DIRECTIONS: Collect every line in the rows below that contains the string "Task".

SUPPLIED DATA:

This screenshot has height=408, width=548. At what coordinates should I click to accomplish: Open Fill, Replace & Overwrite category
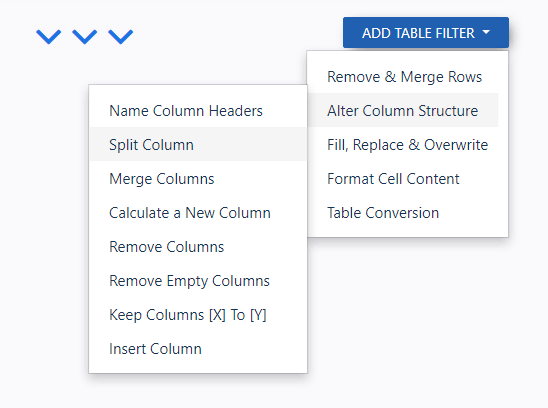(x=408, y=144)
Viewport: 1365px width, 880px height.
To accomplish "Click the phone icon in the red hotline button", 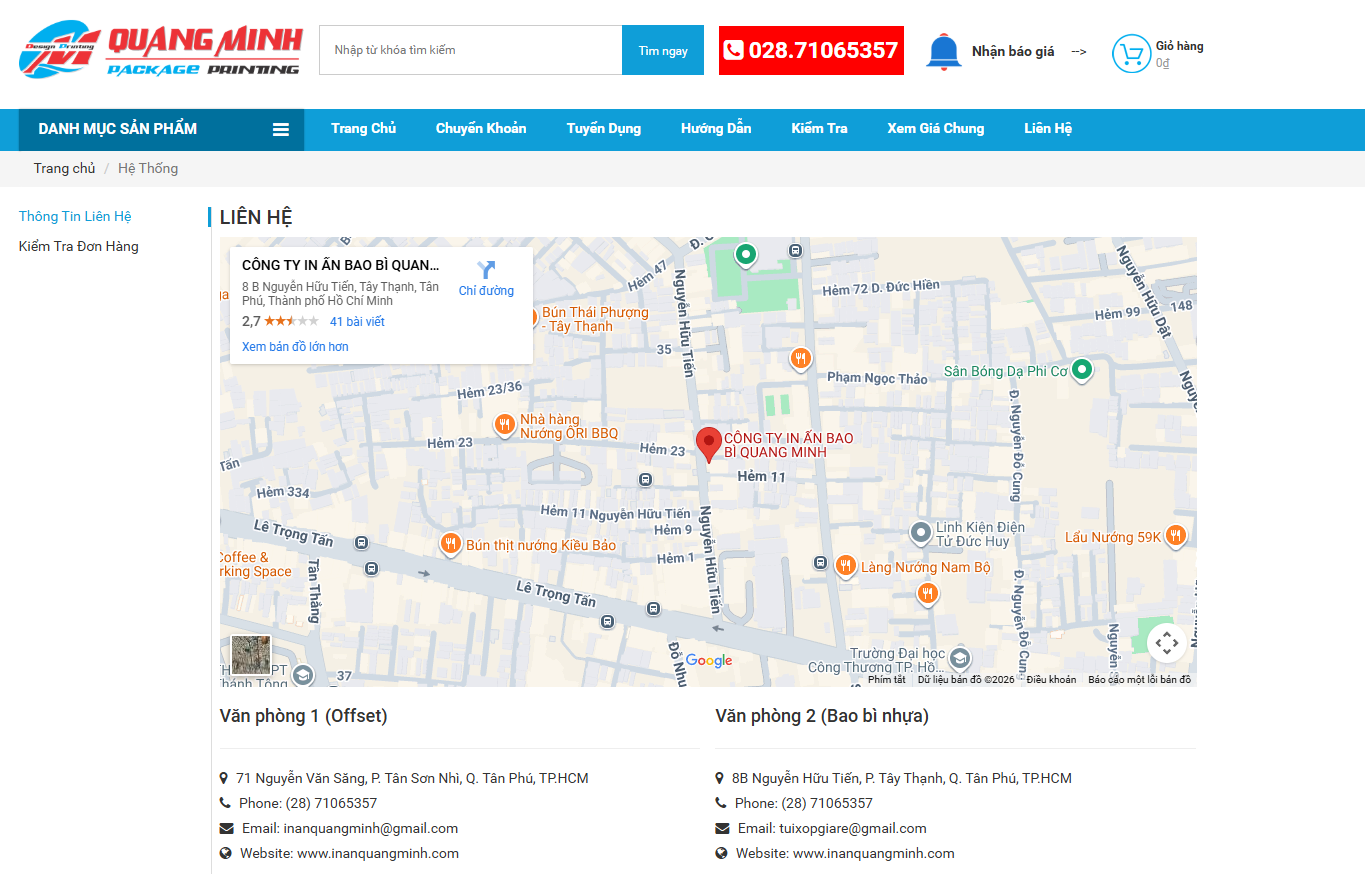I will 736,50.
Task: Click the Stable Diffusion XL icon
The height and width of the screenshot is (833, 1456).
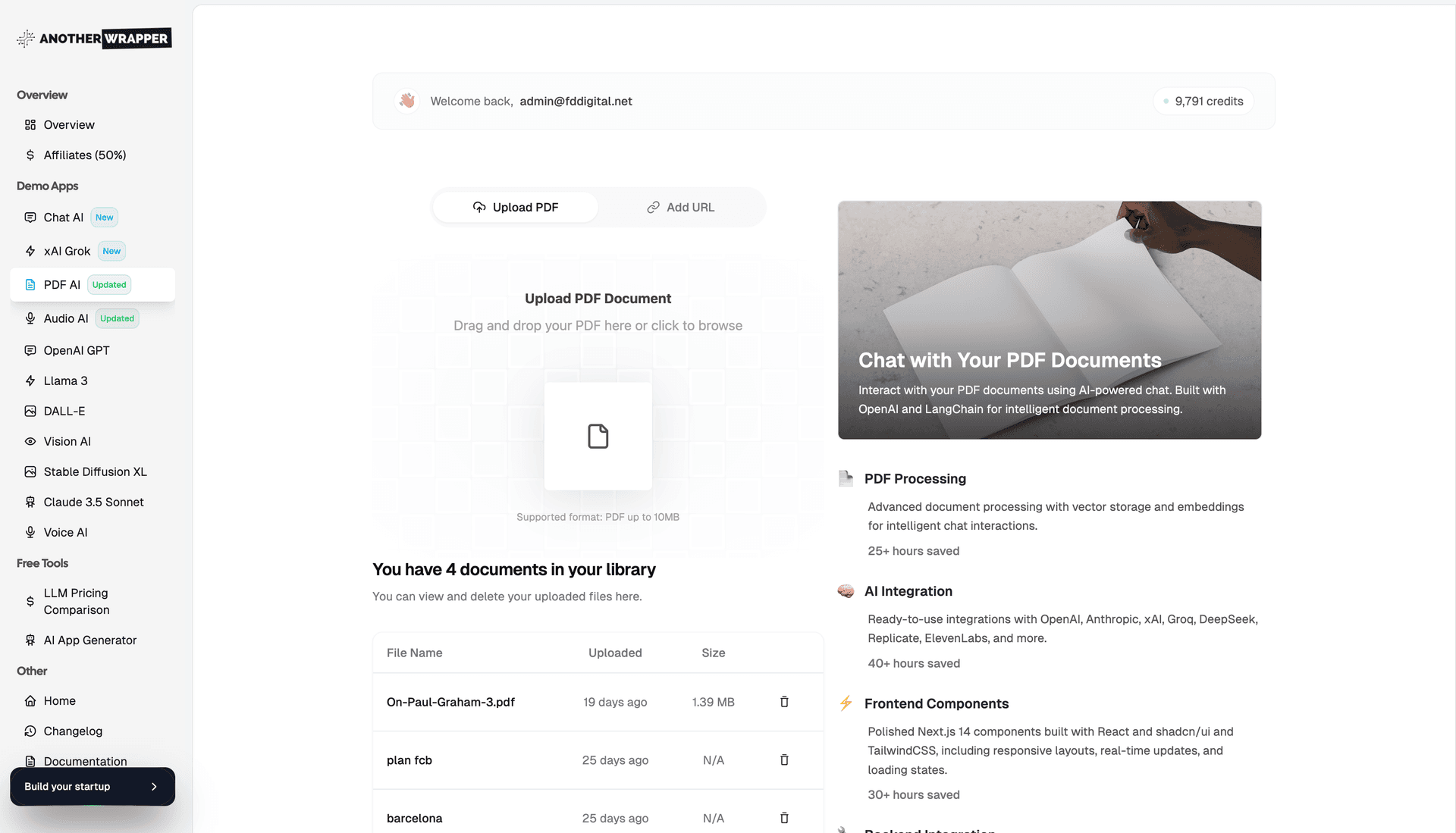Action: 30,471
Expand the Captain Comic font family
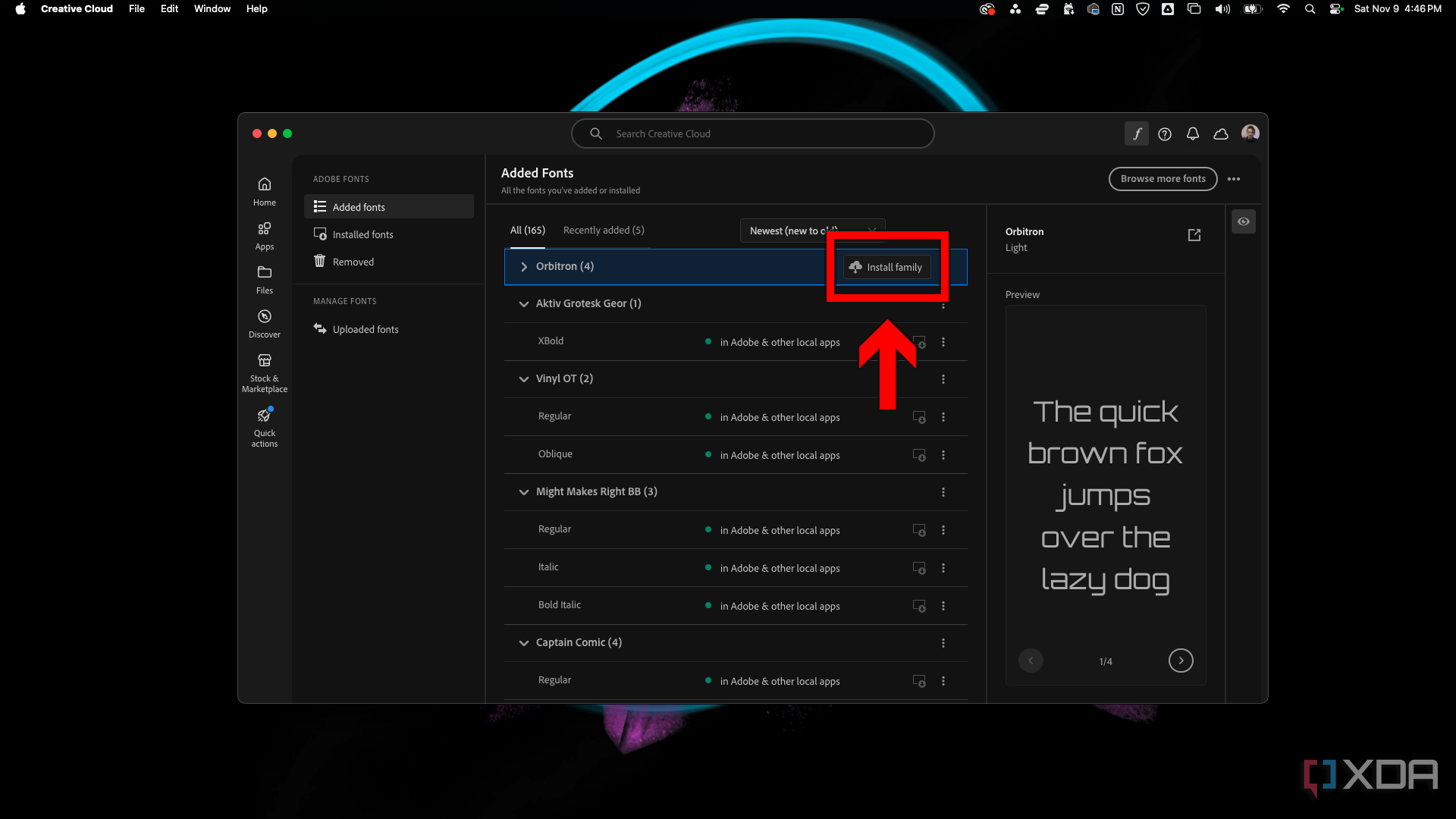This screenshot has height=819, width=1456. (523, 642)
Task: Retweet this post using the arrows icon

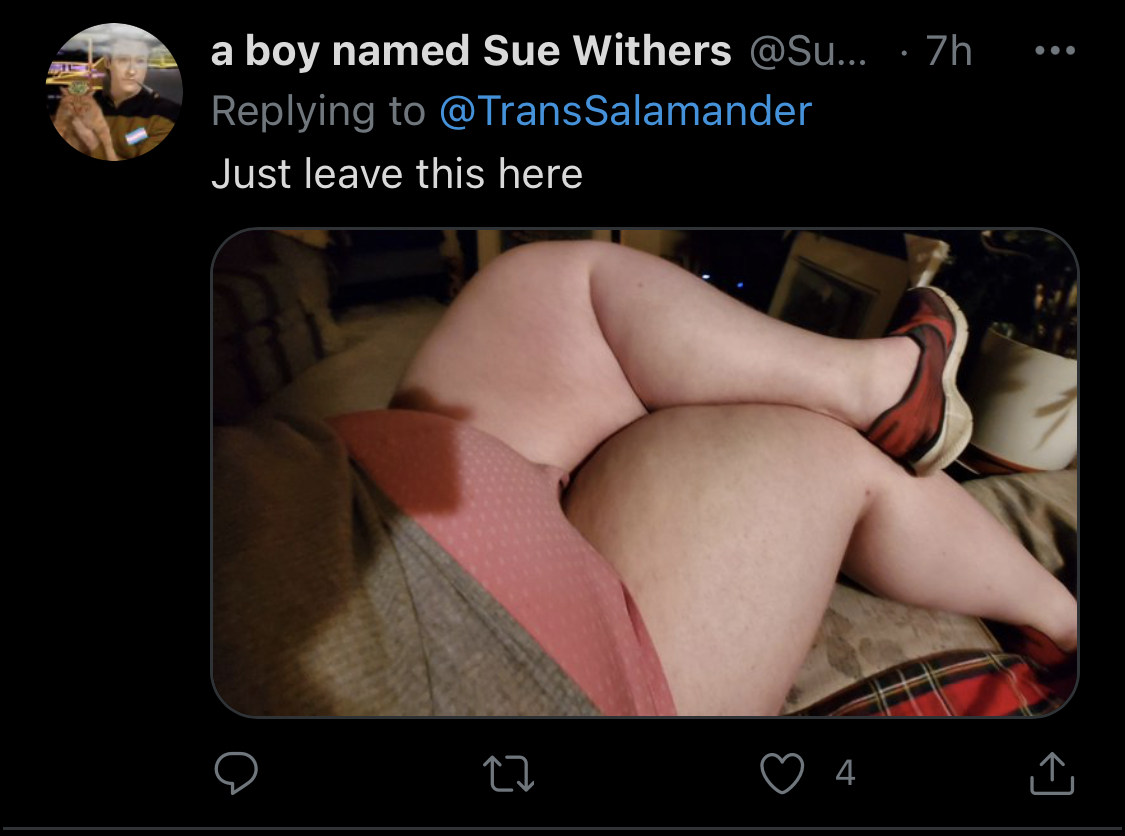Action: [508, 774]
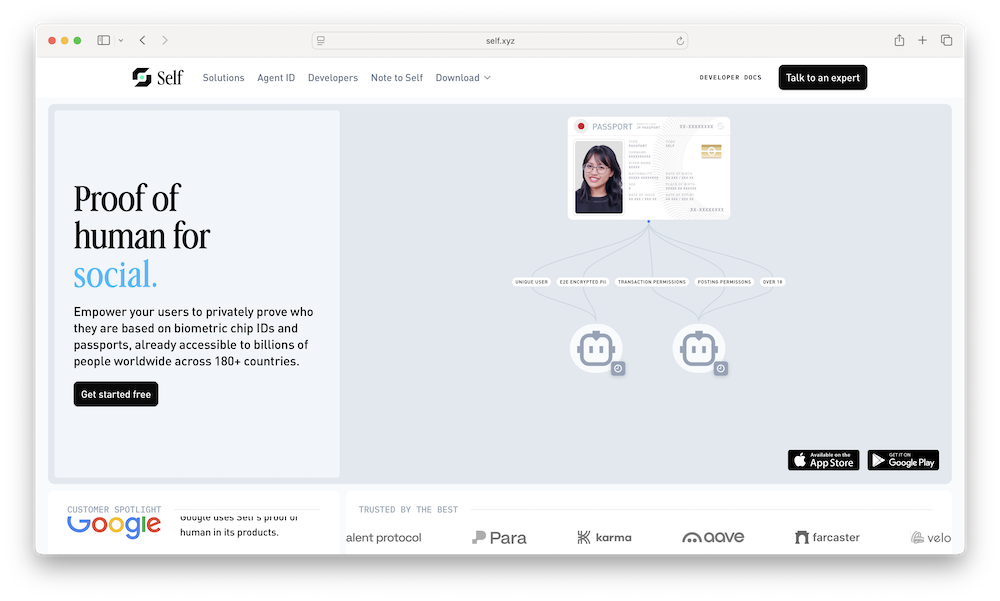The width and height of the screenshot is (1000, 601).
Task: Open the Agent ID nav item
Action: click(x=276, y=78)
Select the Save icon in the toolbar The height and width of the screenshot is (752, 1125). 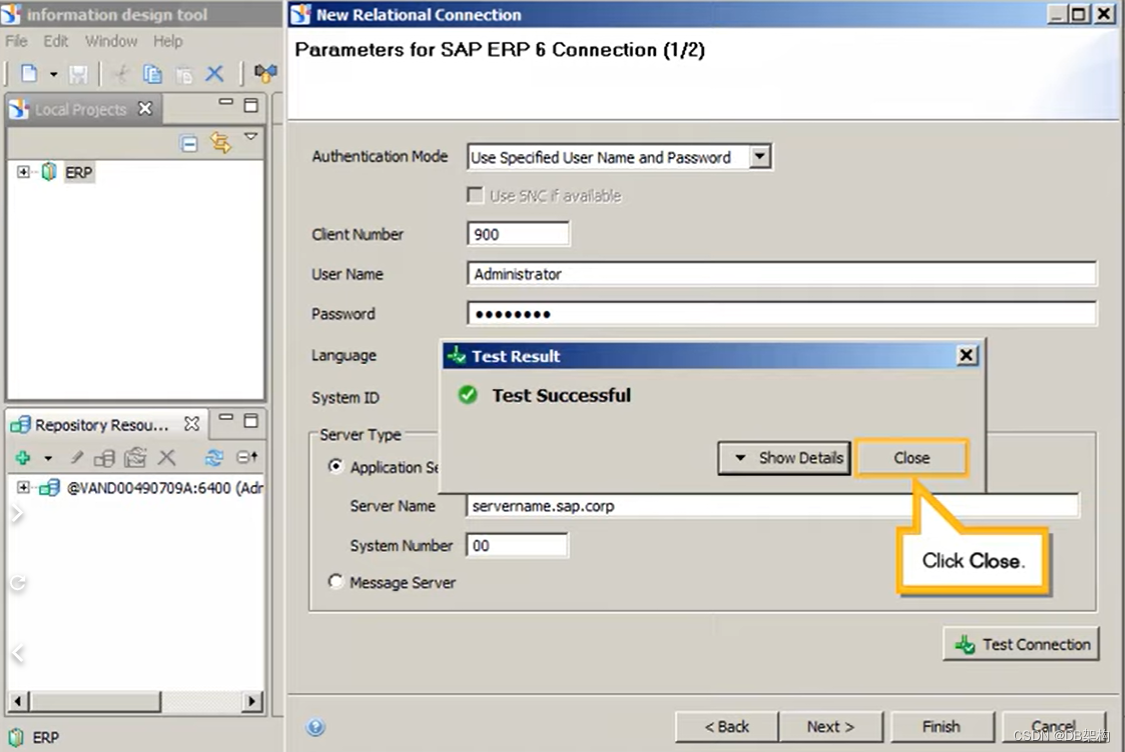[x=78, y=74]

WRITTEN ANSWER:
Task: Click the Stable Diffusion XL icon
Task: Retweet this post using the arrows icon
Task: Open the Agent ID nav item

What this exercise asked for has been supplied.